In the "Project Summary and Details" approved by both governing boards, the documents say that the development will be "ultimately owned and controlled by the Theological Seminary." 

But for now, the shell company owns the property in question, where two dilapidated houses and a small shed stand, and where numerous property maintenance violations were issued this summer in response to complaints from the author of this article.

That company is prepared to hand it over to Construction Management Associates, a political supporter of Mayor James Cahill, for an undisclosed sum. But only if the developer can secure Planning Board approval.

Rutgers University has not responded to inquiries about Bucca's conflict of interest or the fundamental changes to the development proposal.

Still, some board members maintained that they were not convinced of a strong enough connection between Rutgers University and the development plans to cause a conflict for their longtime attorney.

"Can we find out, before we get all excited about it, what Rutgers involvement actually was or if there is any involvement in the project?" asked former New Brunswick Police Director and Planning Board member Joseph Catanese.

"It seems like quite a bit of a stretch at this point until we find out a little bit more about their role."

When another Planning Board member countered that Rutgers owns several properties within 200 feet of the property in question, Catanese dismissed the concern.

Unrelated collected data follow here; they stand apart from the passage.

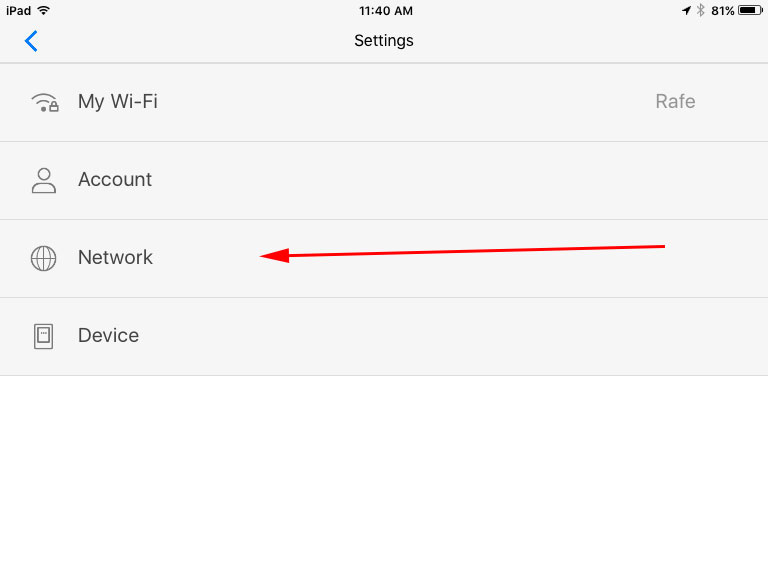Click the location arrow in status bar
Screen dimensions: 768x565
(686, 10)
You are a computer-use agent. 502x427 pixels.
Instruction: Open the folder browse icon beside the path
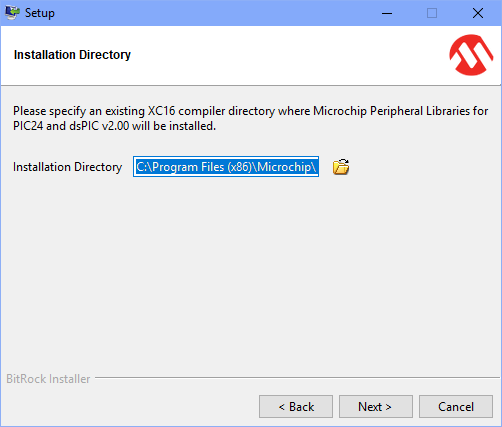point(341,167)
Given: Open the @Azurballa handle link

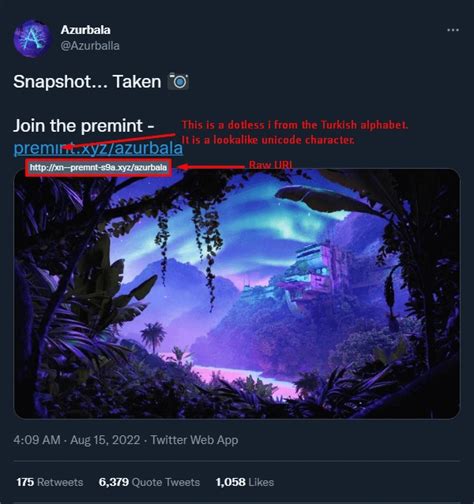Looking at the screenshot, I should pyautogui.click(x=90, y=46).
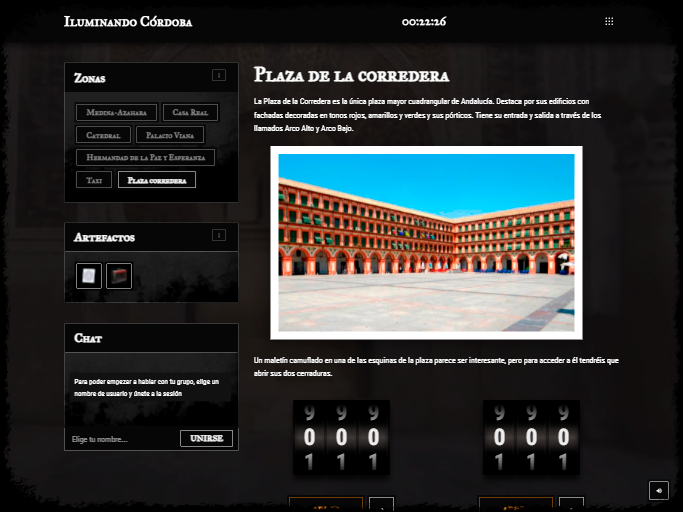
Task: Click the Plaza de la Corredera photo
Action: click(426, 243)
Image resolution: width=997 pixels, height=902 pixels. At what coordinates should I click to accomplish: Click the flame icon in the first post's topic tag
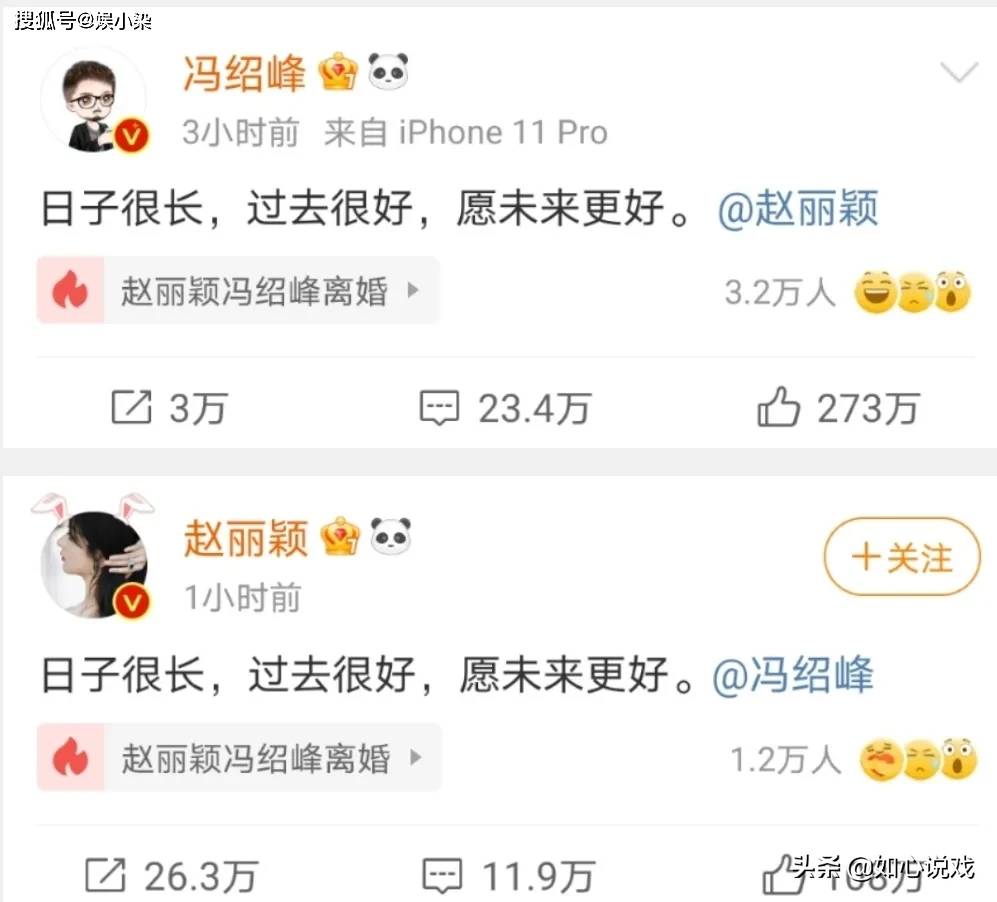[70, 290]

"If you're within two hundred feet of the site, you are notified so you can complain about the project... but they [Rutgers] haven't sent anybody here to complain that I know of," Catanese claimed.

In addition to three hearings over the past year on that project, Bucca also represented the Planning Board at three different hearings in the prior year when Rutgers was more directly involved in the application, and another two hearings in 2009 that were not mentioned in the ethics complaint.

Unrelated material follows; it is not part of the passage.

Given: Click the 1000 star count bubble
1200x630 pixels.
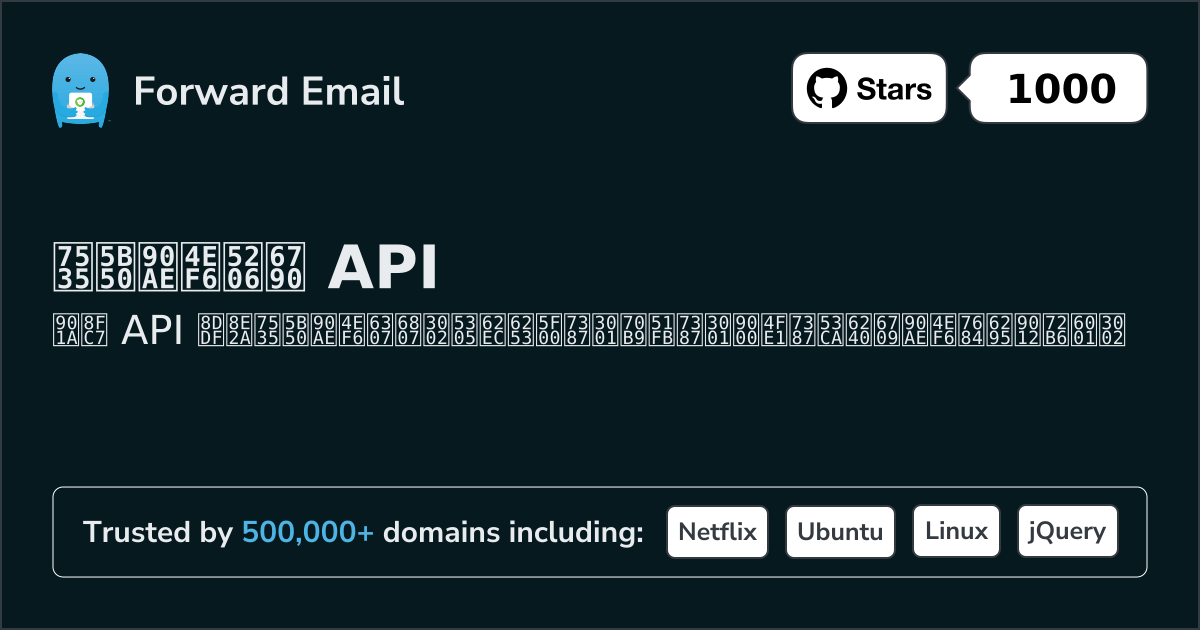Looking at the screenshot, I should point(1060,89).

Bucca also denied that he raised the idea of calling police to "force the people to leave" at an overcrowded hearing that ended up being cancelled.

In response to an objection by a lawyer representing neighborhood residents who oppose the project, Bucca asked, "Are you suggesting it would be productive to bring the police here and force the people to leave?"

The statement was caught on video by New Brunswick Today's Richard Rabinowitz during an off the record prelude to the May meeting.

But Bucca denies it ever happened.

"I don't recall that, but nevertheless because one man had a perception, we should be concerned about that, because he describes it as an inappropriate use of my public office," said Bucca.

"I don't see a conflict," said Bucca. "A conflict is a very important area for us as attorneys," who added that the Supreme Court had recently lowered the standards from "the appearance of impropriety," to actual impropriety.

"I don't know what role Rutgers has in this," said Bucca.

"That's how I always view everything at Rutgers... My role as tennis coach is so far removed from my role as board attorney that it couldn't, I don't think in a reasonable person's mind, create a substantial risk that I would be unable to function."

Not knowing how things would play out, the board stood by Bucca at the September 9 meeting, before the powers that be forced him to step aside.

"[The ethics complaint] assumes that we're not smart enough or intelligent enough to make our own independent decisions," said Catanese.

Bucca made no mention of recusing himself from the proceedings, before eventually deciding to do so later in the month.